La priorité n'est pas de réorganiser les prélèvements et la fiscalité, comme le proposent les 'révolutionnaires fiscaux' (Piketty, Saez, Landais), mais de réorganiser les dépenses publiques pour les rendre utiles et justes. La priorité est de réinstaurer la concurrence ' véritable garde-fou des rentes en tous genres ; bref, de libérer les talents de la rente. Et de souligner que 'dès l'origine de la pensée économique, la rente a été perçue comme un des fruits de l'action publique.' Ce que l'action publique a créé, l'action publique peut le défaire.

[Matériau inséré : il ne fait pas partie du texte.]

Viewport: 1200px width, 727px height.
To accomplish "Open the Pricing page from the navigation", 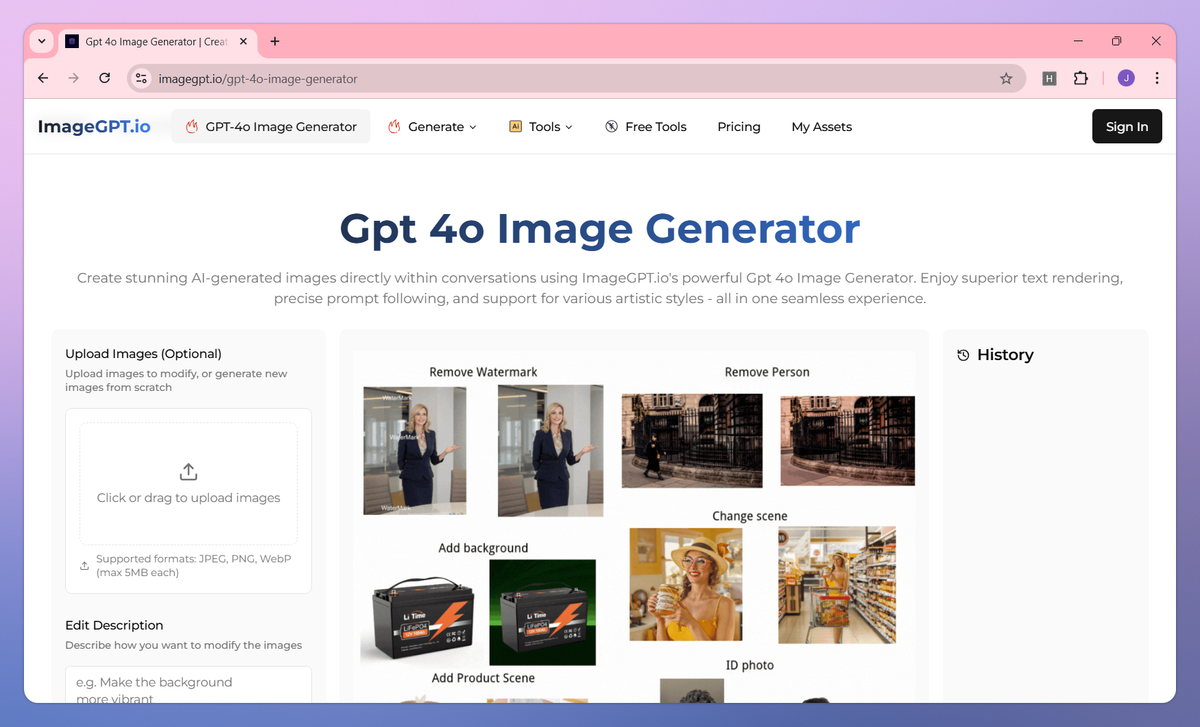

Fustigeant les marxistes, keynésiens et autres héritiers des socialistes de la chaire qui se voyaient comme les grands répartiteurs des rentes publiques, Jean-Marc Daniel se réclame de Saint-Simon ('Le gouvernement nuit toujours à l'industrie quand il se mêle de ses affaires; il lui nuit même dans le cas où il fait des efforts pour l'encourager' ) et de Fourier (qui avait eu l'éclair de génie de considérer que le capitalisme se fondait sur les rentes, alors que le socialisme devrait s'appuyer sur les talents), voire de Rousseau ('l'État enrichit des fainéants de la dépouille des hommes utiles').
Il refuse l'inflation et en appelle à un 'Socialisme de l'excellence'.